# Cutting your own smoke wood



## mcokevin

Hey all,

Quick question here for those of you that find and cut your own wood for smoking.  My dad has cut down a couple of fruit trees at his house (one pear, one peach) and is saving the wood to use in my WSM.  

I assume we're good to just throw it on once dry but wanted to double check I'm not missing any glaringly obvious steps that would result in either unsafe smoking or generally poor flavor.  

Thanks in advance.


----------



## gmc2003

Nope no issues that I'm aware of. My neighbor has a few apple trees and when he trims he drops the branches off in my front yard for me. 

Chris


----------



## SonnyE

I have a Son-In-Law in Washington State that cuts his own smoker wood. They use Alder from their 5 Acres in a Little Chief smoker to do salmon. And it was great!
But fruit woods are supposed to be great, too.


----------



## PerazziMx14

Please remove


----------



## browneyesvictim

My chipper just makes chips: too small for my mini. After I cut branches down to manageable size I then cut them up into hockey puck sizes with my band saw or chop saw. My little mini band saw has a narrower blade so that is what I mostly do, then the chunks are thrown into 5 gallon buckets (uncovered) to season. If you put the lid on or otherwise seal the bucket, the wood will mold. The pucks are easily further broken down to the desired size with a hatchet. I like golf-ball size chunks in my WSM mini.


----------



## motocrash

I have purged my 40v Ryobi of regular chain lubricant and replaced it with mineral oil from cvs.I lay down a tarp where I'm processing to contain the  sawdust for easy collection.I make chunks so I cut it about 4" then split with a hatchet to about 1.5".I then put it in a milk crate over a vent and rotate once a week until satisfactorily dried.Oh-this was apple


----------



## phathead69

I cut my own hickory and got a pretty lage apple summer before last after a storm from my neighbor. One thing I found is while 70% is cut 12 to 14 inch long and split. The other 30% is cut 6 to 10 inch long. This gives me some options when adding to the fire.


----------



## mcokevin

Thanks all - much appreciated!


----------



## PerazziMx14

Please remove


----------



## SonnyE

PerazziMx14 said:


> My MES 30 also double as a kiln. When I chip up a batch of wood it gets put into aluminum pans and heated at 225* for a couple hours, stir and a couple more hours and see how they are doing. If still wet another couple hours. If pretty dry they a turned out onto clean garage floor to cool with a fan blowing over them. Pick out the big pieces of bark then into empty kitty litter buckets.

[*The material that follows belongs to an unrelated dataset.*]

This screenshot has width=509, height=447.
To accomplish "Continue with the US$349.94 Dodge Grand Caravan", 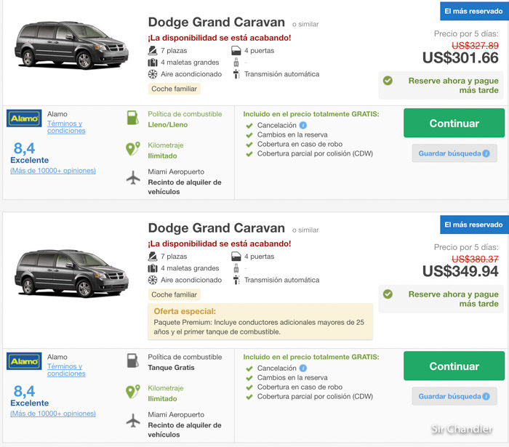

Smoked wood for your smoker....
Now that is concentrating your smoking addiction...

(It makes sense to me, my smoker is solar powered.)


----------



## wbf610

Someone mentioned using mineral oil instead of bar oil in the chain saw.  If I get wood that was cut by someone else, I trim the ends with the chop saw, season, then cut to size with the chop saw as well.

If I can, I get pieces cut just long enough to fit in the truck bed, to minimize that amount of trimming needed, and thereby waste.


----------



## PerazziMx14

Please remove


----------



## motocrash

Mineral oil...Tarp...Sawdust...AMNPS


----------



## Rings Я Us

You know what? Your not a professional smoker with a stick  burner or custom rig that has to impress anyone..
I would just go to the hardware store and buy an  8 lb bag of Apple, hickory, cherry and pecan wood chunks on sale for $5.00 and not worry about searching for, cutting, drying or storing any wood from anywhere..

Get a few bags of chunks and keep them in a shed or garage and it will make your life, and your families lives much more free of chores and bother.

Just my .03¢

Lol. Have fun!


----------



## mcokevin

Rings Я Us said:


> You know what? Your not a professional smoker with a stick  burner or custom rig that has to impress anyone..
> I would just go to the hardware store and buy an  8 lb bag of Apple, hickory, cherry and pecan wood chunks on sale for $5.00 and not worry about searching for, cutting, drying or storing any wood from anywhere..
> 
> Get a few bags of chunks and keep them in a shed or garage and it will make your life, and your families lives much more free of chores and bother.
> 
> Just my .03¢
> 
> Lol. Have fun!



That's what I do normally. My dad literally had a pear tree and a peach tree he was getting rid of. Told him to keep the wood. 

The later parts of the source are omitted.